German Resistance Proves Tough against Smoking Ban
Cox News Service
Sunday, March 02, 2008
BERLIN — From French cafes to British pubs, smoking has been snuffed out of European public life little by little over the last four years.
But kicking the habit hasn't been so easy for Germany, where smoking has long been part of everyday life.
"I've been smoking since I was 10," Loki Schmidt recently told the daily Bild am Sonntag newspaper. "I won't stop."
Even the former Chancellor Helmut Schmidt has been accused of flouting recent smoking bans by lighting up — along with his wife — at a swanky theater.
On Jan. 1, half of Germany's 16 states introduced bans on smoking in public places including restaurants and bars, joining three other states that had already implemented their own bans.
The rest of the country is due to implement smoking restrictions by the end of the year.
For the first time this year, the beer tents at Oktoberfest — the annual two-week celebration of the national brew — are supposed to be smoke-free.
But the measures largely have fallen short of the near-total bans in other parts of Europe, with most German states still allowing smokers to puff away in smaller enclosed smoking sections.
A new airline, Smintair, plans to "reinstate the liberty of smoking in all seats" beginning with an inaugural flight from Dusseldorf to Tokyo later this year.
In restaurants and bars, smokers have come up with novel ways to get around the new prohibitions.

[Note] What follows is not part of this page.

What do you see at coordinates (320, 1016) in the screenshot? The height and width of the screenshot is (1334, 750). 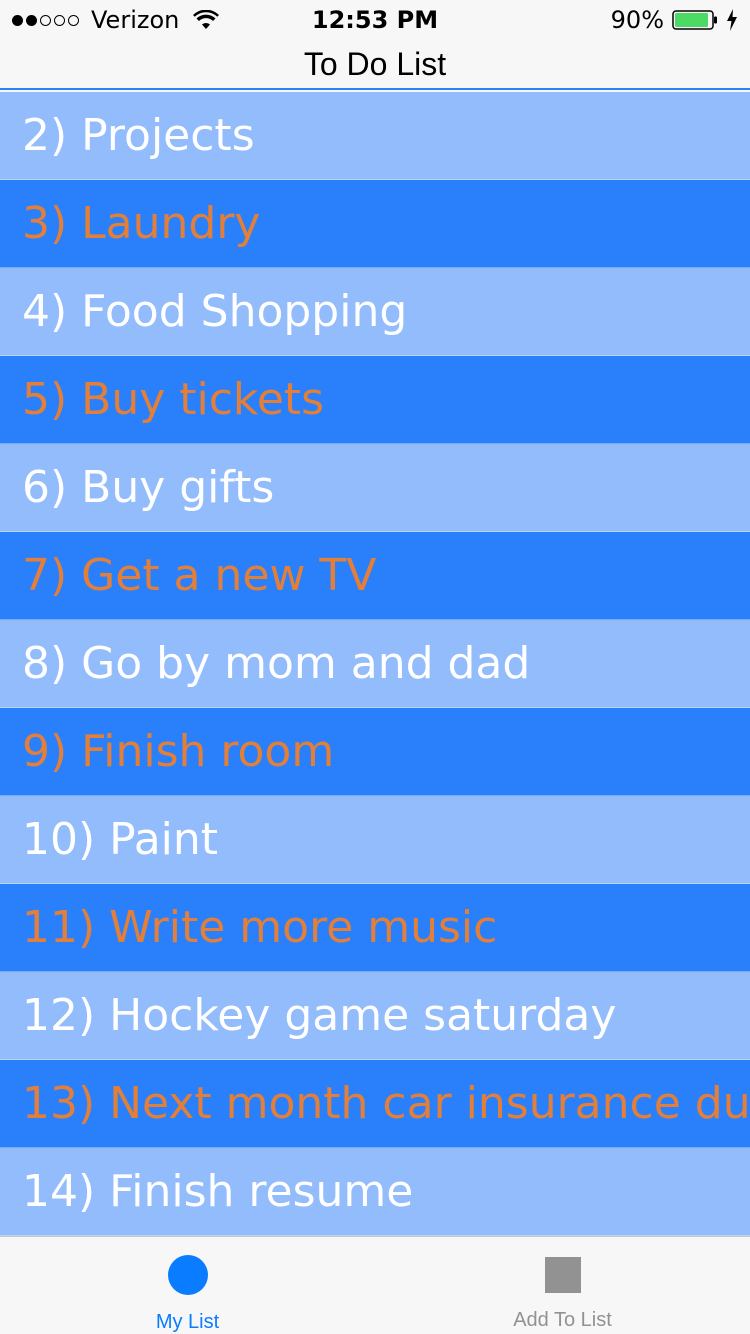 I see `list-item-label: 12) Hockey game saturday` at bounding box center [320, 1016].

For example, many establishments have transformed themselves into "smokers' clubs." Anyone who pays a small fee — sometimes as paltry as only one euro (about $1.47) — can enter and smoke as usual.
In a blow to the anti-smoking movement, a constitutional court in a southwestern German state announced in February a relaxation of the smoking ban for one-room, corner pubs, pointing out that 80 percent of some small pubs' clientele are smokers.
The move could prompt other courts around Germany to follow suit.
"Some one-room bar owners have started to file suits in court against the smoking laws and this is a real problem," said Martina Potschke-Langer, a doctor at the German Cancer Research Center in Heidelberg. "Germany has changed a lot but the legislation is still not sufficient because we need to be completely smoke-free."
She said that Germans boast an anti-authoritarianism streak that tends to make the population more resistant to all-out prohibitions.
About 36 percent of men and 28 percent of women are smokers, numbers only slightly above the worldwide average of 30 percent.
An estimated 130,000 people die each year in Germany as a result of tobacco-related illnesses. But nearly 20 percent of German youth — ages 12 to 17 — continue to light up.
In France, where there also are ardent pockets of resistance to a smoking ban, only about a quarter of the general population smokes.
Even German politicians have found ways to get around the smoking ban. The German media recently reported that Hamburg's interior minister, Udo Nagel, an avid pipe smoker, has had his office declared an official "smoking room."
A Europe-wide anti-smoking movement began four years ago when Ireland banned smoking in public places. A similar movement already had taken off in the United States, where laws have grown increasingly stringent.
Friedrich Wiebel, president of the German Medical Action Group on Smoking and Health, an anti-smoking organization, agreed that Germany has been lagging behind on this issue for years. But he said he hopes this is finally starting to change.
Wiebel said resistance to smoking bans has mostly been organized by the tobacco industry as well as by those in the hospitality sector worried about the bans' economic impact.
"Legislation against passive smoking is now well accepted by the general population," he said.
Barbara Geier, a spokeswoman for the German National Tourism Board, said it's too early to tell whether the new smoking regulations will have any effect on German businesses.
"So far we haven't heard any negative reactions," she said.